DaerahPendidikan

Bupati Sampang: Tak Boleh Ada Anak Putus Sekolah Karena Kemiskinan

12
×

Bupati Sampang: Tak Boleh Ada Anak Putus Sekolah Karena Kemiskinan

Share this article
Bupati Sampang H. Slamet Junaidi menyampaikan sambutan saat membuka Masa Pengenalan Lingkungan Sekolah (MPLS) perdana di Sekolah Rakyat Terintegrasi 1 Sampang. (Foto: Sudutkota.id/HBB)

SAMPANG, Sudutkota.id – Bupati Sampang H. Slamet Junaidi menegaskan tidak boleh ada anak yang kehilangan kesempatan mengenyam pendidikan hanya karena keterbatasan ekonomi.

Pesan tersebut disampaikan saat membuka Masa Pengenalan Lingkungan Sekolah (MPLS) perdana di Sekolah Rakyat Terintegrasi (SRT) 1 Sampang, Jumat (31/7/2026).

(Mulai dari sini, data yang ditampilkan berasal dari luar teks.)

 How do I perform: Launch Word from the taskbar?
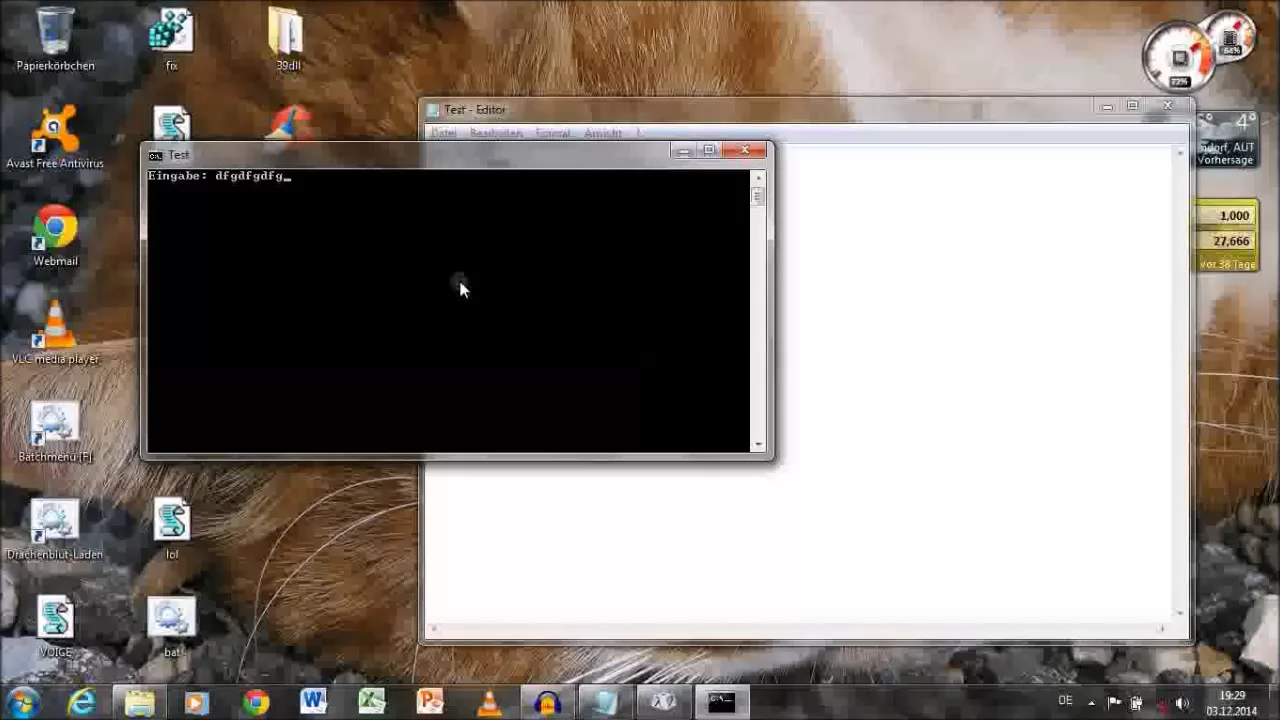click(313, 702)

Sebanyak 335 siswa dari empat kabupaten di Madura mengikuti MPLS sebagai langkah awal sebelum memulai proses belajar mengajar di sekolah berkonsep boarding school atau berasrama tersebut.

Kegiatan Open House dan MPLS digelar di kawasan Sekolah Rakyat Terintegrasi 1 Sampang, Desa Sejati, Kecamatan Camplong. Acara dihadiri perwakilan Kementerian Sosial RI, Forkopimda dari empat kabupaten di Madura, kepala OPD, tokoh agama, tenaga pendidik, serta orang tua siswa.

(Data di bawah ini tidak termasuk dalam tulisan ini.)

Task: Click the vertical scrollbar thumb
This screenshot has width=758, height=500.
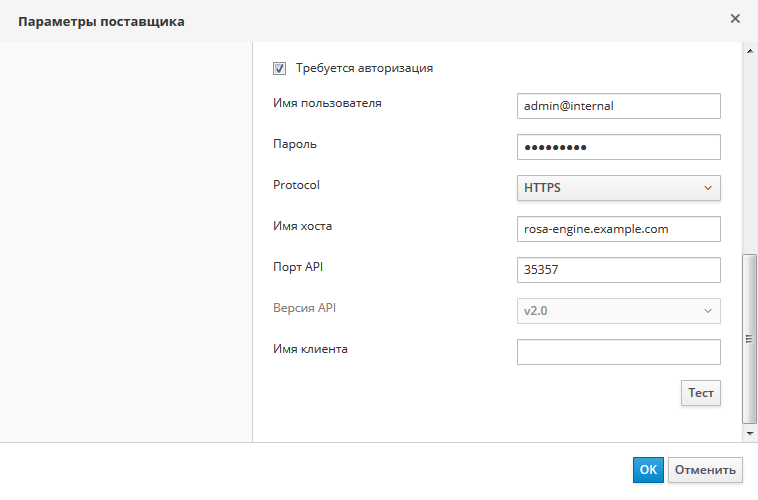Action: click(x=750, y=338)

Dalam sambutannya, Slamet Junaidi menyebut Sekolah Rakyat merupakan program prioritas Presiden Prabowo Subianto yang bertujuan membuka akses pendidikan berkualitas bagi anak-anak dari keluarga miskin dan miskin ekstrem.

“Selamat datang di Sekolah Rakyat Terintegrasi 1 Sampang. Ini merupakan salah satu program prioritas Presiden Prabowo Subianto untuk memberikan kesempatan pendidikan berkualitas bagi anak-anak dari keluarga kurang mampu melalui konsep boarding school,” ujarnya.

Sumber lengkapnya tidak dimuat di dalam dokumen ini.